> Required action: Take the data and return it in full. Change nothing.
[Start of Attachment]
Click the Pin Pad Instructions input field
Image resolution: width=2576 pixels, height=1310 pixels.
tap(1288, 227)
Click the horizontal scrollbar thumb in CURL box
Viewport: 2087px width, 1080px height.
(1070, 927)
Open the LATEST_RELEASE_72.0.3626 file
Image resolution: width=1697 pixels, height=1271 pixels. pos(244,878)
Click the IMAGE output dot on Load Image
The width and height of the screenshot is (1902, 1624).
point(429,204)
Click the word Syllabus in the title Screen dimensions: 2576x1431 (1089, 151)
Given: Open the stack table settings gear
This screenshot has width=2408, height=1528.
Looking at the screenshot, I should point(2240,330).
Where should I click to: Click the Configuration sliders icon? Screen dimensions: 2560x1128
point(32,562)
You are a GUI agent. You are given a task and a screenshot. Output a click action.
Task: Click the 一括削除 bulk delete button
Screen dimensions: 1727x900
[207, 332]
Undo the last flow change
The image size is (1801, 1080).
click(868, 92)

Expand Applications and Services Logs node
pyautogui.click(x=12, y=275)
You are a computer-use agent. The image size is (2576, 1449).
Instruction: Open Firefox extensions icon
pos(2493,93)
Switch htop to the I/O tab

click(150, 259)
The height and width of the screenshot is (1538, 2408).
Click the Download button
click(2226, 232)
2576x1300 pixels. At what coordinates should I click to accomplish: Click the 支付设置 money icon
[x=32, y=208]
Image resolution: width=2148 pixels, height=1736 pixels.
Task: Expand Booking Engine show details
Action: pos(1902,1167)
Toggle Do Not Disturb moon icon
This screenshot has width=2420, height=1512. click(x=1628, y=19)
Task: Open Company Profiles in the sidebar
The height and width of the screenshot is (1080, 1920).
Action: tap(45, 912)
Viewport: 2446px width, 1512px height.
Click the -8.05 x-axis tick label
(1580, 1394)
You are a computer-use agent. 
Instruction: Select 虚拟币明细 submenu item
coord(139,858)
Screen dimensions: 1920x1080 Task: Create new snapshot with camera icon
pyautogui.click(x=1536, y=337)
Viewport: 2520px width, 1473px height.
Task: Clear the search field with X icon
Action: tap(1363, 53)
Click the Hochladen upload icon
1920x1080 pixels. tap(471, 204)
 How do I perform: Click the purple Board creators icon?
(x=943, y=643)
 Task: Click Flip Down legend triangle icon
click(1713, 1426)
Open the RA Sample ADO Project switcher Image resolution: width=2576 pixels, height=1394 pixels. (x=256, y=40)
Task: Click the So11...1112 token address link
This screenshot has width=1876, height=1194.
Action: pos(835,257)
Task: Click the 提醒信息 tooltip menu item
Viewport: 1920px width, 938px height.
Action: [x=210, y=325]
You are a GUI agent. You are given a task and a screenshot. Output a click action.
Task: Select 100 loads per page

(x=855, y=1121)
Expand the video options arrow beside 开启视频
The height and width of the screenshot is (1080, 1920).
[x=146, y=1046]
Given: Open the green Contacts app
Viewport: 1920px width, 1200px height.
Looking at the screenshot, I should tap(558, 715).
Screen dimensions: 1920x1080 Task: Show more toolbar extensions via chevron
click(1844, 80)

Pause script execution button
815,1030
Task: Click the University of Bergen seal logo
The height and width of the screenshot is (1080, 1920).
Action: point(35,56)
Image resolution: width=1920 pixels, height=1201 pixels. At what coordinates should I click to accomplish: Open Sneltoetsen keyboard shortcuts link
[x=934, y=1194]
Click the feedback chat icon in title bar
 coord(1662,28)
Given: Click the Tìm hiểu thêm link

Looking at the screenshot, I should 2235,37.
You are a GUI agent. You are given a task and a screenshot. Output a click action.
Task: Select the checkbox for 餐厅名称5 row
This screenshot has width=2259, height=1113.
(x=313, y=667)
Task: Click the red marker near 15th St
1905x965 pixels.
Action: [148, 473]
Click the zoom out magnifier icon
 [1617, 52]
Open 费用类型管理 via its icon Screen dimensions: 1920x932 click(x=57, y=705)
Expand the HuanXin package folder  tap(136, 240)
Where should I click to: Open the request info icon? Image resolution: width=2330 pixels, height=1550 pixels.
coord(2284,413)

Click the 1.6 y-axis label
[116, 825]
[End of Attachment]
> Solved problem:
Click the Pin Pad Instructions input field
Image resolution: width=2576 pixels, height=1310 pixels.
tap(1288, 227)
Click the horizontal scrollbar thumb in CURL box
Viewport: 2087px width, 1080px height.
(1070, 927)
Open the LATEST_RELEASE_72.0.3626 file
Image resolution: width=1697 pixels, height=1271 pixels. pos(244,878)
Click the IMAGE output dot on Load Image
The width and height of the screenshot is (1902, 1624).
point(429,204)
Click the word Syllabus in the title Screen dimensions: 2576x1431 (1089, 151)
Given: Open the stack table settings gear
This screenshot has width=2408, height=1528.
Looking at the screenshot, I should point(2240,330).
Where should I click to: Click the Configuration sliders icon? Screen dimensions: 2560x1128
point(32,562)
You are a GUI agent. You are given a task and a screenshot. Output a click action.
Task: Click the 一括削除 bulk delete button
Screen dimensions: 1727x900
[207, 332]
Undo the last flow change
The image size is (1801, 1080).
click(868, 92)

Expand Applications and Services Logs node
pyautogui.click(x=12, y=275)
You are a computer-use agent. The image size is (2576, 1449).
Instruction: Open Firefox extensions icon
pos(2493,93)
Switch htop to the I/O tab

click(150, 259)
The height and width of the screenshot is (1538, 2408).
Click the Download button
click(2226, 232)
2576x1300 pixels. At what coordinates should I click to accomplish: Click the 支付设置 money icon
[x=32, y=208]
Image resolution: width=2148 pixels, height=1736 pixels.
Task: Expand Booking Engine show details
Action: pos(1902,1167)
Toggle Do Not Disturb moon icon
This screenshot has width=2420, height=1512. click(x=1628, y=19)
Task: Open Company Profiles in the sidebar
The height and width of the screenshot is (1080, 1920).
Action: tap(45, 912)
Viewport: 2446px width, 1512px height.
Click the -8.05 x-axis tick label
(1580, 1394)
You are a computer-use agent. 
Instruction: Select 虚拟币明细 submenu item
coord(139,858)
Screen dimensions: 1920x1080 Task: Create new snapshot with camera icon
pyautogui.click(x=1536, y=337)
Viewport: 2520px width, 1473px height.
Task: Clear the search field with X icon
Action: tap(1363, 53)
Click the Hochladen upload icon
1920x1080 pixels. tap(471, 204)
 How do I perform: Click the purple Board creators icon?
(x=943, y=643)
 Task: Click Flip Down legend triangle icon
click(1713, 1426)
Open the RA Sample ADO Project switcher Image resolution: width=2576 pixels, height=1394 pixels. (x=256, y=40)
Task: Click the So11...1112 token address link
This screenshot has width=1876, height=1194.
Action: pos(835,257)
Task: Click the 提醒信息 tooltip menu item
Viewport: 1920px width, 938px height.
Action: [x=210, y=325]
You are a GUI agent. You are given a task and a screenshot. Output a click action.
Task: Select 100 loads per page

(x=855, y=1121)
Expand the video options arrow beside 开启视频
The height and width of the screenshot is (1080, 1920).
[x=146, y=1046]
Given: Open the green Contacts app
Viewport: 1920px width, 1200px height.
Looking at the screenshot, I should tap(558, 715).
Screen dimensions: 1920x1080 Task: Show more toolbar extensions via chevron
click(1844, 80)

Pause script execution button
815,1030
Task: Click the University of Bergen seal logo
The height and width of the screenshot is (1080, 1920).
Action: point(35,56)
Image resolution: width=1920 pixels, height=1201 pixels. At what coordinates should I click to accomplish: Open Sneltoetsen keyboard shortcuts link
[x=934, y=1194]
Click the feedback chat icon in title bar
 coord(1662,28)
Given: Click the Tìm hiểu thêm link

Looking at the screenshot, I should 2235,37.
You are a GUI agent. You are given a task and a screenshot. Output a click action.
Task: Select the checkbox for 餐厅名称5 row
This screenshot has width=2259, height=1113.
(x=313, y=667)
Task: Click the red marker near 15th St
1905x965 pixels.
Action: [148, 473]
Click the zoom out magnifier icon
 [1617, 52]
Open 费用类型管理 via its icon Screen dimensions: 1920x932 click(x=57, y=705)
Expand the HuanXin package folder  tap(136, 240)
Where should I click to: Open the request info icon? Image resolution: width=2330 pixels, height=1550 pixels.
coord(2284,413)

Click the 1.6 y-axis label
[116, 825]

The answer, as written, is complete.